November 30th, 2014
Ed Stoppard as Alan Turing in Codebreaker
We seem to be at the “Turing moment”, what with Benedict Cumberbatch, erstwhile Sherlock Holmes, now starring as a Hollywood Alan Turing in The Imitation Game. The release culminates a series of Turing-related events over the last few years. The centennial of Turing’s 1912 birth was celebrated actively in the computer science community as a kind of jubilee, the occasion of numerous conferences, retrospectives, and presentations.

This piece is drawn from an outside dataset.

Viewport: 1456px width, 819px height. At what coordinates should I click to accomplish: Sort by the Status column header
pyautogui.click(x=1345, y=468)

Bracketing that celebration, PM Gordon Brown publicly apologized for Britain’s horrific treatment of Turing in 2009, and HRH Queen Elizabeth II, who was crowned a couple of years before Alan Turing took his own life as his escape from her government’s abuse, finally got around to pardoning him in 2013 for the crime of being gay.
I went to see a preview of The Imitation Game at the Coolidge Corner Theatre’s “Science on Screen” series. I had low expectations, and I was not disappointed. The film is introduced as being “based on a true story”, and so it is – in the sense that My Fair Lady was based on the myth of Pygmalion (rather than the Shaw play). Yes, there was a real place called Bletchley Park, and real people named Alan Turing and Joan Clark, but no, they weren’t really like that. Turing didn’t break the Enigma code singlehandedly despite the efforts of his colleagues to stop him. Turing didn’t take it upon himself to control the resulting intelligence to limit the odds of their break being leaked to the enemy. And so on, and so forth. Most importantly, Turing did not attempt to hide his homosexuality from the authorities, and promoting the idea that he did for dramatic effect is, frankly, an injustice to his memory.

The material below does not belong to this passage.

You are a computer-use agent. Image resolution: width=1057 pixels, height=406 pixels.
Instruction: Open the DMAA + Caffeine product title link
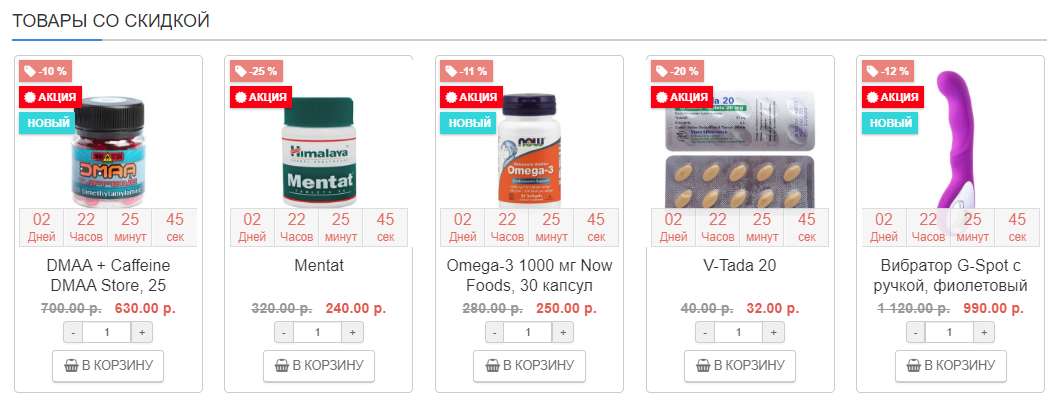click(108, 276)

Reviewers seem generally to appreciate the movie’s cleaving from reality, though with varying opprobrium. “The truth of history is respected just enough to make room for tidy and engrossing drama,” says A. O. Scott in the New York Times. The Wall Street Journal’s Joe Morgenstern ascribes to the film “a marvelous story about science and humanity, plus a great performance by Benedict Cumberbatch, plus first-rate filmmaking and cinematography, minus a script that muddles its source material to the point of betraying it.” At Slate, Dana Stevens notes that “The true life story of Alan Turing is much stranger, sadder and more troubling than the version of it on view in The Imitation Game, Morton Tyldum’s handsome but overlaundered biopic.”
Of course, they didn’t make the movie for people like me, that is, people who had heard of Alan Turing before. And to the extent that the film contributes to this Turing moment — leading viewers to look further into this most idiosyncratic and important person — it will be a good thing. The Coolidge Corner Theatre event was followed by commentary from Silvio Micali and Seth Lloyd, both professors at MIT. (The former is a recipient of the highest honor in computer science, the Turing Award. Yes, that Turing.) Their comments brought out the many scientific contributions of Turing that were given short shrift in the film. If only they could duplicate their performance at every showing.

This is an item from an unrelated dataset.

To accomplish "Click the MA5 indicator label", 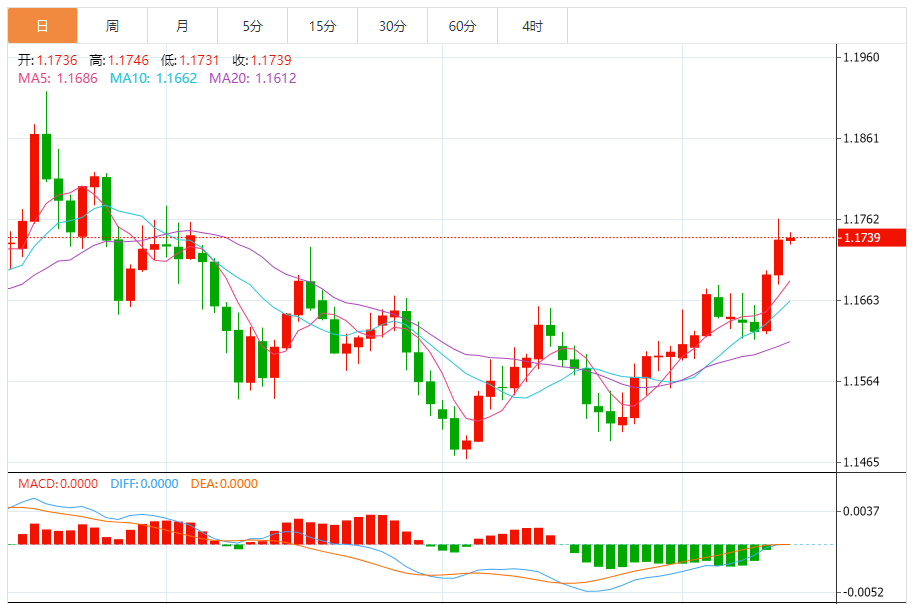I will [x=58, y=78].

Those who become intrigued by the story of Alan Turing could do worse than follow up their viewing of the Cumberbatch vehicle with one of the 2012 docudrama Codebreaker, a less histrionic but far more accurate (and surprisingly, more sweeping) presentation of Turing’s contributions to science and society, and his societal treatment. I had the pleasure of introducing the film and its executive producer Patrick Sammon in a screening at Harvard a couple of weeks ago. The event was another indicator of the Turing moment. (My colleague Harry Lewis has more to say about the film.)
To all of you who are aware of the far-reaching impact of Alan Turing on science, on history, and on society, and the tragedy of his premature death, I hope you will take advantage of the present Turing moment to spread the word about computer science’s central personage.